La vida natural en el fin del mundo es abundante y sorprendente. Por miles de años, diversos animales y plantas se han adaptado al territorio y evolucionado en medio de fuertes vientos, bajas temperaturas y lluvias incesantes.
El Parque Nacional Torres del Paine, por sí sólo, es hábitat natural de 105 tipos de aves, entre las que se cuentan cóndores, ñandúes, flamencos, bandurrias, cisnes de cuello negro, águilas, loicas y cachañas. También viven aquí 25 especies de mamíferos, algunas abundantes y visibles a corta distancia, como guanacos y zorros; otras en peligro de extinción y sólo visibles en algunos sectores, como el huemul y el puma.

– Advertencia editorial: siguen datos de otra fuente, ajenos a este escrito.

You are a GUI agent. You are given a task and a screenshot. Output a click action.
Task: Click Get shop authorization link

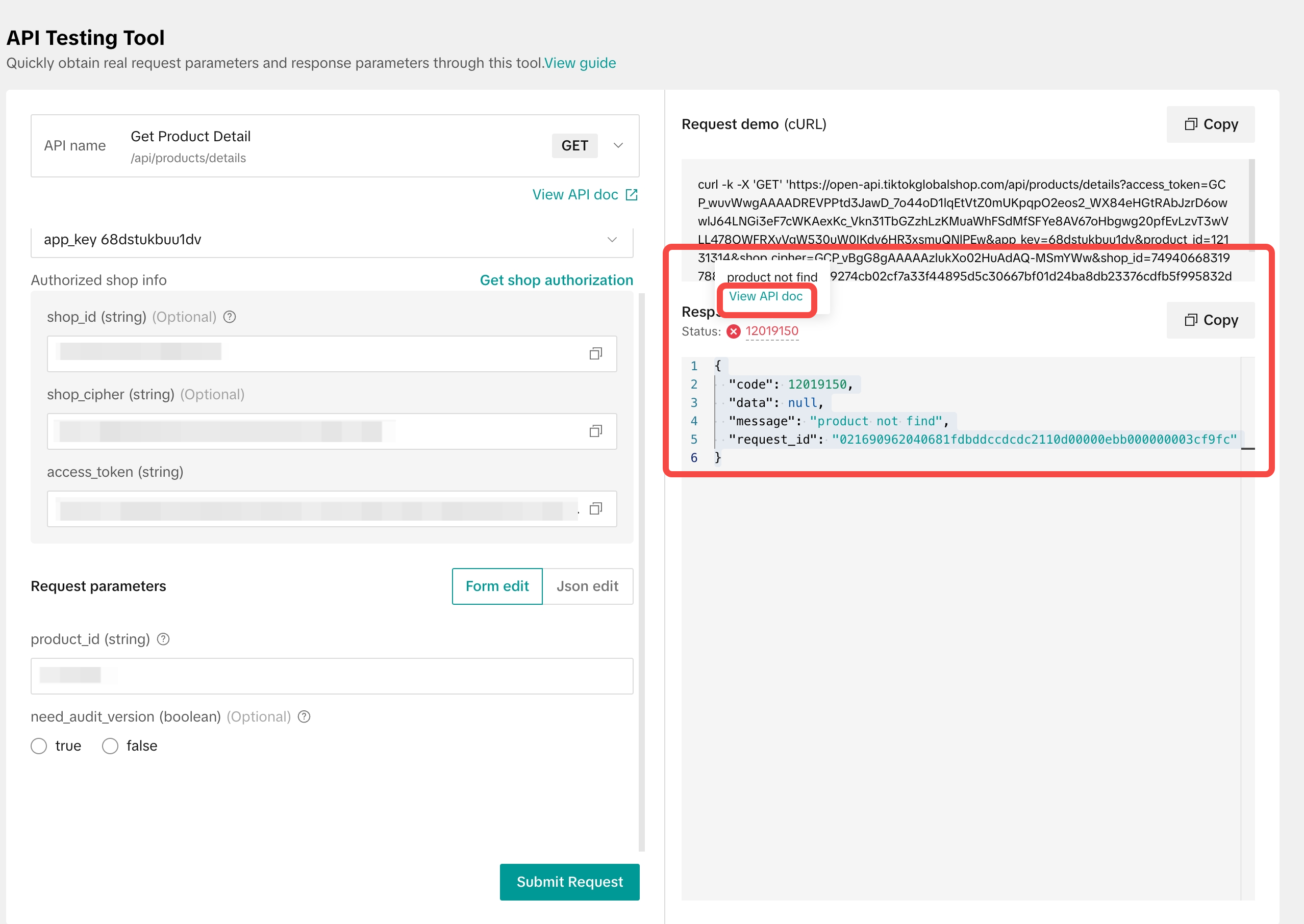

Existen cerca de 2.500 especies vegetales, desde formas muy sencillas (algas, líquenes, musgos u hongos) a árboles frondosos (lenga, coihue, alerce y ñirre), pasando por formas intermedias como helechos, pastos y arbustos.
Desde la pampa hasta los frondosos bosques de la cordillera, la flora es intensa y variada, con muchas especies endémicas.
UN CAZADOR SILENCIOSO: EL PUMA
El Parque Nacional Torres del Paine es hábitat natural del puma de la especie Concolor Pearsoni, un felino solitario, sigiloso y territorial. Sus excelentes olfato y visión nocturna le permiten cazar una amplia variedad de presas: roedores, conejos, guanacos, pudúes y huemules. Como todos los de su especie, es un hábil trepador y puede alcanzar altas velocidades en distancias cortas.
Generalmente habita zonas de montaña, pero en invierno (mayo-agosto) las nieves lo obligan a bajar a los valles, produciéndose en esa época el mayor número de avistamientos.
Hoy es considerada una especie amenazada, por lo que su caza está prohibida en Chile. En Torres del Paine, la densidad poblacional del puma se ha incrementado en las últimas dos décadas y es una de las más altas del país, llegando hasta 12 ejemplares por cada 100 km2.